I had a few messages from readers on my Making Sauerkraut post from earlier this week in regards to the 'mold situation'! I thought I would try and shed some light on this disgusting matter since, lets face it, even my husband is not convinced and refuses to eat the Sauerkraut!
I too was skeptical. My first try at naturally fermented foods were a batch of pickles this summer. Initially, the first few days, they smelled AWESOME! Like those wonderful, garlicky deli pickles you love! But, by the time it was time to try them out, I instantly spit them out and pretty much gaged at the same time. Something went oh so wrong and it was clear they weren't ok to eat. It was the complete opposite with the Sauerkraut. After skimming away the mold, it still looked, and tasted, oh so good. I knew it was ok. You know - sometimes you just know these things. And I figured as much with the pickles, but tried them anyways to be sure. Should have went with my hunch on them :)
Here are a few references I have pulled from the Internet that I thought I would share to help alleviate some concerns. I have read up on it enough to know that mold is ok to just be skimmed away and it is only there because air was able to reach those areas. But, the kraut tucked in its nice brine is safe from any nasty-ness! I realize though, that is not enough assurance for most - so check out these references below before you forgo making your own kraut!

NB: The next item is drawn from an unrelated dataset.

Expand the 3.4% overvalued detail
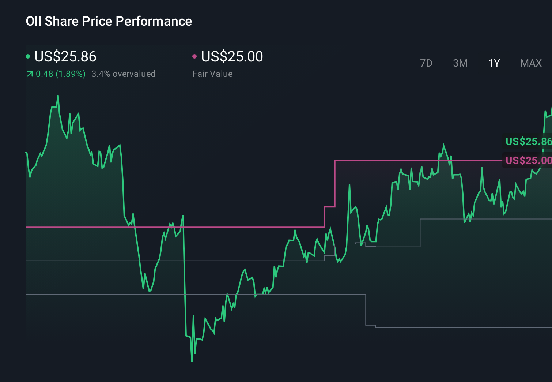Image resolution: width=552 pixels, height=382 pixels. click(x=124, y=74)
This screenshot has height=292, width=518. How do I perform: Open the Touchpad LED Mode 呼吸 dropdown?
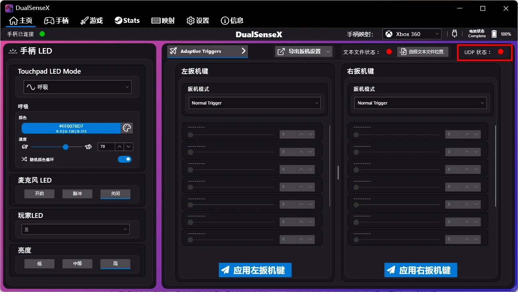point(77,87)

This excerpt comes from Sandor Ellix Katz's site, Wild Fermentation. He has a book by the same name. The man is nicknamed 'Sandorkraut' for crying' out loud! -- Check the kraut every day or two. The volume reduces as the fermentation proceeds. Sometimes mold appears on the surface. Many books refer to this mold as “scum,” but I prefer to think of it as a bloom. Skim what you can off of the surface; it will break up and you will probably not be able to remove all of it. Don’t worry about this. It’s just a surface phenomenon, a result of contact with the air. The kraut itself is under the anaerobic protection of the brine. Rinse off the plate and the weight. Taste the kraut. Generally it starts to be tangy after a few days, and the taste gets stronger as time passes. In the cool temperatures of a cellar in winter, kraut can keep improving for months and months. In the summer or in a heated room, its life cycle is more rapid. Eventually it becomes soft and the flavor turns less pleasant. (Wild Fermentation)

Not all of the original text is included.